* **Direction**:
Please turn the records from the line containing "Čerpadlá Hailea (12) (97, 1650)" up to and including the line containing "Často kladené otázky (196, 2247)" into a numbered list, leaving out any blank lines.

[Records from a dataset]
--- START ---

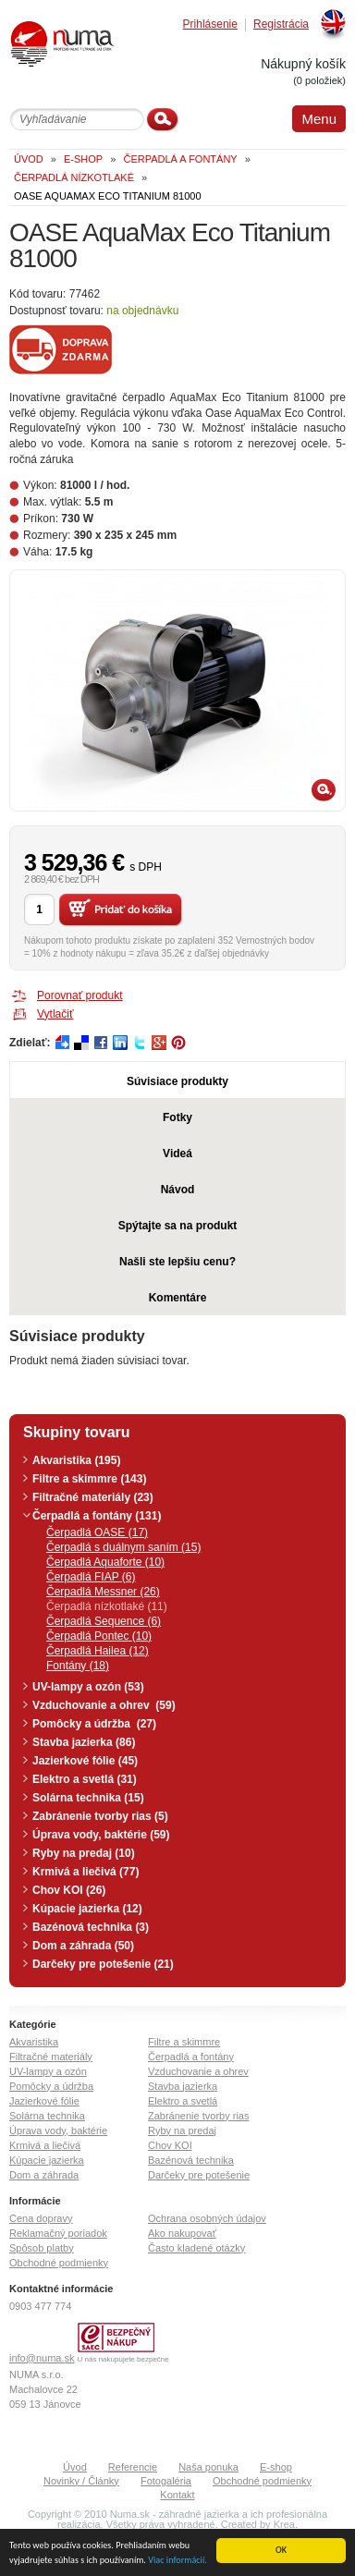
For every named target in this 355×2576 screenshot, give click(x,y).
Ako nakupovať (182, 2233)
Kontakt (177, 2494)
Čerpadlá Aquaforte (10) (105, 1562)
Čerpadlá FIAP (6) (91, 1576)
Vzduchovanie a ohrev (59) (104, 1705)
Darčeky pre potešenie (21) (103, 1964)
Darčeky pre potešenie (199, 2174)
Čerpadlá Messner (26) (103, 1591)
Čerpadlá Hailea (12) (97, 1650)
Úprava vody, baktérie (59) (101, 1834)
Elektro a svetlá (182, 2100)
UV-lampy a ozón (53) (88, 1686)
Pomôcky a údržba (51, 2086)
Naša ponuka (208, 2466)
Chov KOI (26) (68, 1890)
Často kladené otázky (196, 2247)
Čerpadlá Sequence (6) (103, 1621)
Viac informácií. (177, 2560)
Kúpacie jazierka (46, 2160)
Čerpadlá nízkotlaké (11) (106, 1606)
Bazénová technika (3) (90, 1927)
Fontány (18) (77, 1665)
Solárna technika (47, 2115)
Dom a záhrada (44, 2174)
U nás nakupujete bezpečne (123, 2359)
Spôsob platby (41, 2247)
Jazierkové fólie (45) (85, 1760)
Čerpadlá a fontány (191, 2056)
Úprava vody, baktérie (58, 2130)
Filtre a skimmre (184, 2041)
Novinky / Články (81, 2480)
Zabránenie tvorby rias (198, 2115)
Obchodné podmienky (58, 2262)
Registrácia (281, 24)
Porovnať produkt (80, 995)
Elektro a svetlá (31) (84, 1779)
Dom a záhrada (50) (83, 1945)
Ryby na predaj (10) (83, 1853)
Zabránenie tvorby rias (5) (100, 1816)
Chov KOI (170, 2145)
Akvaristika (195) (76, 1460)
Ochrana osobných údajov (207, 2218)
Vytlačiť (55, 1013)
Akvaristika (33, 2041)
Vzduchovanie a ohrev (198, 2071)
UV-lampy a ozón (48, 2071)
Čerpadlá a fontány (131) (96, 1515)
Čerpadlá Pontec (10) (99, 1636)
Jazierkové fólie (44, 2100)
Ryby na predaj (182, 2130)
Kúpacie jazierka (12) (87, 1908)
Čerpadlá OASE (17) (97, 1532)
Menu (319, 119)
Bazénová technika (191, 2160)
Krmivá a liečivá (44, 2145)
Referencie (132, 2466)
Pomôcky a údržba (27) (94, 1723)
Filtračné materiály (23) (92, 1497)
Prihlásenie (210, 24)
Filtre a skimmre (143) (89, 1478)
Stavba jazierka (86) (83, 1742)
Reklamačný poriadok (58, 2233)
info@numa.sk (41, 2357)
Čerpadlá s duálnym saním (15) (123, 1547)
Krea (284, 2524)
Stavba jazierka (182, 2086)
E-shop (276, 2466)
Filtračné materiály (50, 2056)
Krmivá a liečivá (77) (85, 1871)
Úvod (75, 2466)
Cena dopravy (41, 2218)
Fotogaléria (166, 2480)
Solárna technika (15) (88, 1797)
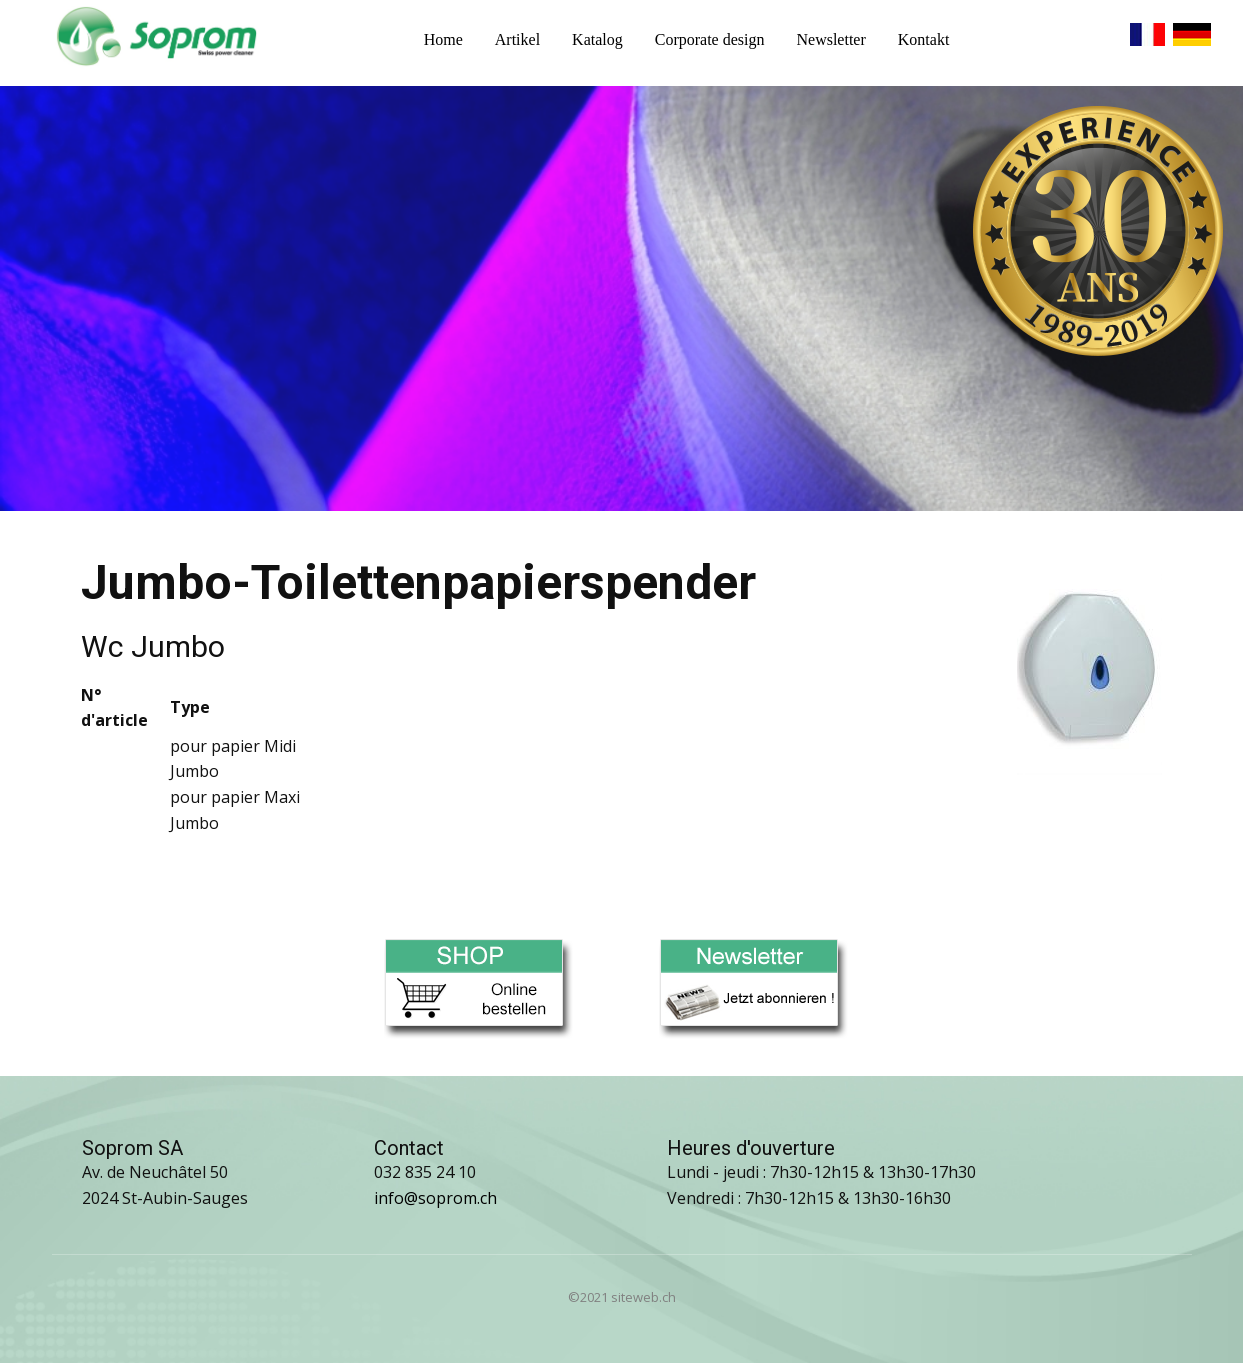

--- END ---

* **Answer to this problem**:
1. Čerpadlá Hailea (12) (97, 1650)
2. Úprava vody, baktérie (59) (101, 1834)
3. Elektro a svetlá (182, 2100)
4. UV-lampy a ozón (53) (88, 1686)
5. Pomôcky a údržba (51, 2086)
6. Naša ponuka (208, 2466)
7. Chov KOI (26) (68, 1890)
8. Často kladené otázky (196, 2247)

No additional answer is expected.